**DATA FOR THIS EXERCISE**

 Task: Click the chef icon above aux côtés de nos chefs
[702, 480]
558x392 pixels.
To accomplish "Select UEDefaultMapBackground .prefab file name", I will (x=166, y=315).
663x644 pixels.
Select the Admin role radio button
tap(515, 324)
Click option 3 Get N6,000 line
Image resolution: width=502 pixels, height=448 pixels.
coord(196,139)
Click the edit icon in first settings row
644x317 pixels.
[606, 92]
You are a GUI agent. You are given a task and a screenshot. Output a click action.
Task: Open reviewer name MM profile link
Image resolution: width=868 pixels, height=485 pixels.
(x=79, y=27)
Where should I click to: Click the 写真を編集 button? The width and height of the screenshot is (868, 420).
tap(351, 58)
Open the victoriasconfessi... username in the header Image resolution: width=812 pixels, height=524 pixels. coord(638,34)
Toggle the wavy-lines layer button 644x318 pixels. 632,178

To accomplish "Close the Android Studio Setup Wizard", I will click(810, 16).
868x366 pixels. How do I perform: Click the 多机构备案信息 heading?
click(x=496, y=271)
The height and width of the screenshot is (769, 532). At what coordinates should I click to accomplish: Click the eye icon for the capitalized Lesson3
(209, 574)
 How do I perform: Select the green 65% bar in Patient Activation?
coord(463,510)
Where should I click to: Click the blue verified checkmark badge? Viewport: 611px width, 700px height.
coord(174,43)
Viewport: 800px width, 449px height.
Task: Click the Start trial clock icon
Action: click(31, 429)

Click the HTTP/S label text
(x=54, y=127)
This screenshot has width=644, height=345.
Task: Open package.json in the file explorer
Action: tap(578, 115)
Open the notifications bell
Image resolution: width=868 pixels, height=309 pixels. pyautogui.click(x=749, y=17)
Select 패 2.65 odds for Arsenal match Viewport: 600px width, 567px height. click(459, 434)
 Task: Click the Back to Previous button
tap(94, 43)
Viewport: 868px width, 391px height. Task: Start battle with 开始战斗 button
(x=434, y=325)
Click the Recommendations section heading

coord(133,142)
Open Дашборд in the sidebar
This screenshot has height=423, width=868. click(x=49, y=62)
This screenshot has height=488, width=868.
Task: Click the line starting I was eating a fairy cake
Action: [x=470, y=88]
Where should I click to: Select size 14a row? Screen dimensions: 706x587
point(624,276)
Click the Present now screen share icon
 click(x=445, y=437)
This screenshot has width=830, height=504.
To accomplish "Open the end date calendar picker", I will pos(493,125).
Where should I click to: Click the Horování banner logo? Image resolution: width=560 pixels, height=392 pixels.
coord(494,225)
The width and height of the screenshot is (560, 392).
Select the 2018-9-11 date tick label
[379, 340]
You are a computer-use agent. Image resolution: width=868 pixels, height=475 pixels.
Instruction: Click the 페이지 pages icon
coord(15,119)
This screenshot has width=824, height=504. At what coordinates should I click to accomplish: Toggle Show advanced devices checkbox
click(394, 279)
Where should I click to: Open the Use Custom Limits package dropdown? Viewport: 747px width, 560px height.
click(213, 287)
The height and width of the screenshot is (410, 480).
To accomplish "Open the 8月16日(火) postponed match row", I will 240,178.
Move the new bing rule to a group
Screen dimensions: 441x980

**TASK PROMPT**
Tell how many lines of the listing contain the string "match", giving the number without any other words.

**TASK RESPONSE**
2